Dos bebes jugando en el suelo

Los niños también comienzan a involucrarse en juegos simulados, actuando sobre objetos no animados y combinando diferentes objetos entre sí. Además, muestran un mayor interés por los libros de imágenes.

Es crucial proporcionar juguetes que promuevan el ejercicio físico, como toboganes y triciclos, así como actividades que requieran manipulaciones precisas o el uso de instrumentos, como puzzles de encaje y juegos de ensartado. También son recomendables los juguetes que ayuden a descubrir relaciones causa-efecto y a representar acciones habituales, así como aquellos que fomenten el juego creativo, como pinturas, construcciones y pizarras.

24-36 meses: Juegos motores conviviendo con juegos simbólicos y juegos de construcción/creación.

Durante esta etapa del desarrollo, los niños muestran una clara preferencia por imitar actividades de la vida diaria y por participar en juegos que les permiten probar sus habilidades manipulativas y visomotoras, sin dejar de lado su interés por los juegos de ejercicio físico.
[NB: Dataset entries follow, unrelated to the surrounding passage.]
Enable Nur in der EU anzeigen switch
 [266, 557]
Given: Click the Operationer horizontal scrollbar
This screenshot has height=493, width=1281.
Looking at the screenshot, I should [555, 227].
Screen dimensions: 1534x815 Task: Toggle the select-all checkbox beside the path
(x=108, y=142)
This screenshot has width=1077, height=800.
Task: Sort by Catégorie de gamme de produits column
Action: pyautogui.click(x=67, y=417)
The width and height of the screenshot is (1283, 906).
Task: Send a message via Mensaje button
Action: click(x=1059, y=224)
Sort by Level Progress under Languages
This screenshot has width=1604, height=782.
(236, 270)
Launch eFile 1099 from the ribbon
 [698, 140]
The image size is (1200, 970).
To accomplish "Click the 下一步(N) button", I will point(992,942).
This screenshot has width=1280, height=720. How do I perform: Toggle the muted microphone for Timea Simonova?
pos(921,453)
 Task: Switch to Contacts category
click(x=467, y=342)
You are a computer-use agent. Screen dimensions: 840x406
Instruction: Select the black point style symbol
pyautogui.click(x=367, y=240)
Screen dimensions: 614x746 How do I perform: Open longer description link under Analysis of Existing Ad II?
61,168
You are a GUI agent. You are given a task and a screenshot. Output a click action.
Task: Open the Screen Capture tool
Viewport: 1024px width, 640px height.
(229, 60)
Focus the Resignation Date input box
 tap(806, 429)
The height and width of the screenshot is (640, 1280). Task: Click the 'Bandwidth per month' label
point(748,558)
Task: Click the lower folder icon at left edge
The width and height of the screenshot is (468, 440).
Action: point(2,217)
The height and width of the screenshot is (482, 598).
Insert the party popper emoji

En su juego simbólico, representan escenas cotidianas, secuenciando múltiples acciones y combinando diversos objetos. Además, comienzan a dar vida a los juguetes-agentes.


Es esencial proporcionar juguetes que fomenten la imitación y la destreza manipulativa, como triciclos y pelotas para el ejercicio físico, así como encajables y puzzles para el desarrollo visomotor. También son recomendables los juguetes que les permitan representar acciones de la vida diaria, como juegos de cocina y construcción, instrumentos de percusión y materiales de creación artística como pinturas y pegatinas. Los cuentos y los juegos de emparejar o clasificar también son cada vez más relevantes en esta etapa del desarrollo.